◆ **SUPPLIED PASSAGE**:
[start]
Haven't felt the need to look into it because the setting looks really bland.

Good idea, poor execution, bizarre design decisions.

What design choices do find to be blizzard other then his use of a d20 in a system that can be run on a d6?

*Do you find to be bizarre
Ducking autocollect.

Got the pdfs from a friend a while ago. The art is interesting but I found the setting itself depressive.

Best He-man RPG.

>Having your "do cool stuff" currency be the same as your "not dying" currency.
>Not rewarding XP for combat and having a class centered on combat
>Imbalanced character options, specifically Types and Focuses
>Equipment list straight aped from any fantasy heartbreaker on the market
>Specific equipment really doesn't matter. All heavy armor provides the same amount of protection, so there's no reason to get the more expensive/heavier option, just as an example.
>Very possible to negate a bonus on a roll by having too many bonuses to the roll
>Minor nitpick, but the tone is inconsistent. It wants to be a very narrative game, and yet it's also mechanically heavy.
>Purely opinion, but the setting comes off as dull and uninspired for something that takes place billions of years in earth's future. No playable aliens? No mechs? Really?

>Different user
>system that can be run on a d6
Without revealing what I like about the d20 part. Please explain how this can be run on a d6.

I'm interested but don't want it ruining the aspect I like.

There are playable, aliens, especially in character options 2, a focus and a descriptor

They added non-human races and Automatons as playable characters in the splat material.

Huh, well I'll be damned. Good on them then.

>Very possible to negate a bonus on a roll by having too many bonuses to the roll
It`s straight up telling you this was by intention in the book. And I approve of it personally.

>Minor nitpick, but the tone is inconsistent. It wants to be a very narrative game, and yet it's also mechanically heavy.
>Purely opinion, but the setting comes off as dull and uninspired for something that takes place billions of years in earth's future.
Yeah, very much agree. Instead of buying the Numenera book, I bought the cypher & strange book, and play them in... well not the Numenera world. It makes a great pulpy Scifi.

>No playable aliens? No mechs? Really?
Well there are. Two semi-aliens in the core book, and like seven in others. One robot races I know of, and one Robot-but-with-organs-and-skin and totally not human race.

>It`s straight up telling you this was by intention in the book. And I approve of it personally.

Just a difference of opinion. I think it's a very heavy-handed and clumsy way to discourage powergaming is all. I can easily see someone construing it as a punishment for being too good.

I just think it's weird is all.

It has a setting with the potential to be interesting, but does nothing with it and instead goes full generic fantasy.

>Billions and billions of years of history
>The world has gone through a hundred cycles of destruction and rebirth
>Mighty empires have risen and fallen, reshaping the very planet in their wake
>Society and technology have gone through such changes we can barely comprehend
>But none of that matters in any way, except we got an excuse to call out magic item tech
>Now make either a rogue, a wizard or a warrior and go get treasure and kills monsters.

>Having your "do cool stuff" currency be the same as your "not dying" currency.
[end]
◆ **PROBLEM SET**:
• 1. In the Numenera thread, what did one poster buy instead of the Numenera book?
• 2. Translate this sentence from the Numenera thread into Spanish: "The art is interesting but I found the setting itself depressive."
• 3. Quote the Numenera thread word for word, everything from "Well there are." down to "not human race.".

◆ **EXTRACTED DATA**:
[start]
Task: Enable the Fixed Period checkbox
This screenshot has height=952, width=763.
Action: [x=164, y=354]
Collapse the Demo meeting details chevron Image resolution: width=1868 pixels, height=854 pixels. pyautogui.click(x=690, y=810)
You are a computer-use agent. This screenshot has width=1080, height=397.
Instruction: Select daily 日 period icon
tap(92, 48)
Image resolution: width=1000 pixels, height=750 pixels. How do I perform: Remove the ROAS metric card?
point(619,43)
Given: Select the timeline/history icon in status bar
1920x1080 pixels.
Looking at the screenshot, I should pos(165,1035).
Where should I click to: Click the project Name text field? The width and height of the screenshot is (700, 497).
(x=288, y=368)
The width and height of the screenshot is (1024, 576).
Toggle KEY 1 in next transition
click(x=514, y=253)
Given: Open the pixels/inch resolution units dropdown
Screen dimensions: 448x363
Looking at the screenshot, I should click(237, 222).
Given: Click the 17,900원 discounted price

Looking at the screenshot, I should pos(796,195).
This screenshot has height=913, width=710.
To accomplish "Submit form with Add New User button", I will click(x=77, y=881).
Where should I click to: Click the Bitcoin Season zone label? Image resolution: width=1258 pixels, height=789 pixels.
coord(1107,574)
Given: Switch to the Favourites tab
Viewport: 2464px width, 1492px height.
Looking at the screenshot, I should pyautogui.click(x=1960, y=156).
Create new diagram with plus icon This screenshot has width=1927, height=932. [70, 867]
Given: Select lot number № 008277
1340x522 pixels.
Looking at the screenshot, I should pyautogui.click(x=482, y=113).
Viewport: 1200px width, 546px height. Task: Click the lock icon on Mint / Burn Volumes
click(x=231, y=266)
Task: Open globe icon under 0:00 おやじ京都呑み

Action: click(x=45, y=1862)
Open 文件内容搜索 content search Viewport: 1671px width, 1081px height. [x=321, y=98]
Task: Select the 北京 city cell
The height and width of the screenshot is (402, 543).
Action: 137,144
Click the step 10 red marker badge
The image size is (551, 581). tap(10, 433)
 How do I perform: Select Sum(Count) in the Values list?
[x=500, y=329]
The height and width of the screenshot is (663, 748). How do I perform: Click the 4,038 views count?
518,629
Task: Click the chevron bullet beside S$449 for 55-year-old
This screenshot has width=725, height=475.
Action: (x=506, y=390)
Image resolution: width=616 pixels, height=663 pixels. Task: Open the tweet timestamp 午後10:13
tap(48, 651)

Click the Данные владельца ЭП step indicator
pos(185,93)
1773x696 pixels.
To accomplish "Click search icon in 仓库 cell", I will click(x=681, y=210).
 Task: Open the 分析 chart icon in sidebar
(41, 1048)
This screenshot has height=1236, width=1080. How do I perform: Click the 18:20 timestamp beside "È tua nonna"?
[end]
◆ **RESULTS OF THE EXERCISE**:
• 1. The cypher & strange book.

• 2. El arte es interesante, pero el escenario en sí me pareció deprimente.

• 3.
Well there are. Two semi-aliens in the core book, and like seven in others. One robot races I know of, and one Robot-but-with-organs-and-skin and totally not human race.